Oakland California: 4 policeman dead
Rural Mississippi: a few more dead
A North Carolina Nursing Home: another half dozen or more dead
Binghamton New York: 14 more dead, 2 in critical yet
Pittsburgh PA: 3 cops dead, one more wounded in a deadly ambush
This is just in the last month.
Maybe this is why we like TV violence so much, so that it prepares us for reality, and hardens our hearts to the pain and anguish of communities not that far away, but closer than we think.
When I was a teenager in the 1970's, I was shocked by news reports of the Khmer Rouge Killing fields in Cambodia, and stories of hundreds of thousands of people dying. Americans decried the slaughter in Cambodia as barbaric, we did the same as war in the Balkans turned to ethnic extermination, and we did it again as Rwanda was torn apart by the warring Hutu and Tutsi tribes.
Darfur? Lots of outrage, lots of talk, and the killing goes on. We Americans have this absurd idea that we should lead the world, and be its moral compass, much like we once were.
But we are not. No one looks to America for leadership outside of Americans. Our great society, once the envy of many in the world, is now mocked and reviled outside our borders. Invading a sovereign nation on trumped up evidence will do that to one's street cred.

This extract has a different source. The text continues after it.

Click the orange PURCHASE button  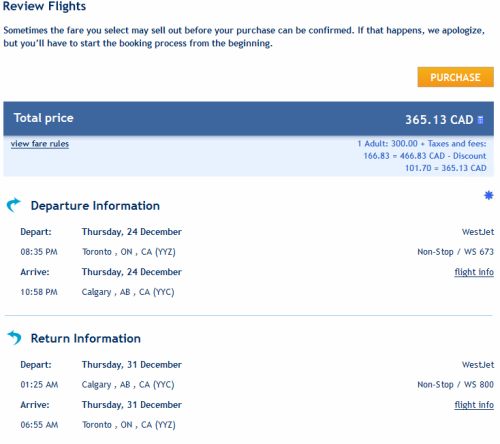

The point is, how many hundreds of thousands of Americans have died at the end of a gun barrel since January 1st, 2000? Do we even want to do the math on that one? I know the numbers are terrifying to ponder, but it is in the hundreds each day. That easily rivals anything happening currently in Darfur or once long ago in Cambodia.
For a few moments, let us put the war on terror aside, I'm not saying we should put the Afghanistan and Iraq situations somewhere out of sight, but we should take a long look back, and try and figure out not where our society lost its way, but why?
America has a greater percentage of its population imprisoned than any other country. Yes we do, even more than those so called freedom hating communists in China. Is that not amazing?
A free society with more citizens incarcerated than any other?
We have lost our soul. we traded it for easy credit and materialism unrivaled by any civilization to come before us. Caesar and the Senators of ancient Rome have nothing on America. Caesar tried to buy the people's loyalty time and time again by spending his Empire's treasury.
Is there a lesson in the modern day paralleling that?
For us, it is all about who has the most stuff, and we are easily swayed on what we should want by what we see in the various media.
It is a sad statement about our country that we are more interested in protecting the right of anybody anywhere to own a firearm, and possess the ability to exterminate other human beings, than we are in protecting the right of those same gun owning individuals living on the brink of financial disaster to have a job that enables them to support their (In far too many cases)unrealistic lifestyle.
The political class created the addicts, and are now expecting them to go cold turkey. If every day a few of them happen to snap and cull a few victims from "the herd", well, there's probably a bean counter somewhere figuring out that the victim(s) would never have paid as much into the system as they would have drawn out, so its a good thing.
The even crazier thing is that the last thing we need to do right now is to try and restrict firearm ownership. People need the right to defend themselves. If there was any proof that the government can not protect us, the veritable wave of mass murders, in churches, in malls, and in nursing homes, of all places, should tell you that restricting weapons is not the answer.
I have always advocated training and tight oversight of firearms, I would even allow for psychological testing, along with certification. But a balance must be struck. The carnage is spiraling to the point that it is beginning to resemble the American west of the late nineteenth century.
TV or Movies are not the cause, nor is the idea that our freedoms are too loose. The cause is a moral decline, and a lack of appreciation for the difference between what is right and wrong.
We traded our souls for immediate gratification, and taught the next generation that we would always look out for them and give them everything they need, never holding them accountable for their actions. We have taught them that some are more equal than others, which is why some drunk drivers get5 life sentences, while some with rich parents get probation and go to college on house arrests. That's why poor kids get busted for drugs and get several years, and the kid with a pricey lawyer wears an ankle bracelet.
America isn't fair. America is not a country its people can believe in anymore. It is a dangerous place, and in some neighborhoods is no better than Mogadishu or Beirut.
But as long as most can afford to move to the suburbs, the problem won't get addressed. as long as the haves can move away from the have nots, it will keep getting worse. We treat the symptoms, but never the disease, and we play this game with society's overall health at our own peril.
It is not a Republican problem. It is not a Democrat problem.
It is an American problem.We are dying from within of a cancer we willingly subjected ourselves to, much like an addict shooting up with a drug at a dosage level he knows could kill him. "It hasn't yet" is the insane reasoning used to keep doing it.
Look at the body count, as it grows day by day. Now tell me it isn't killing us, one American at a time.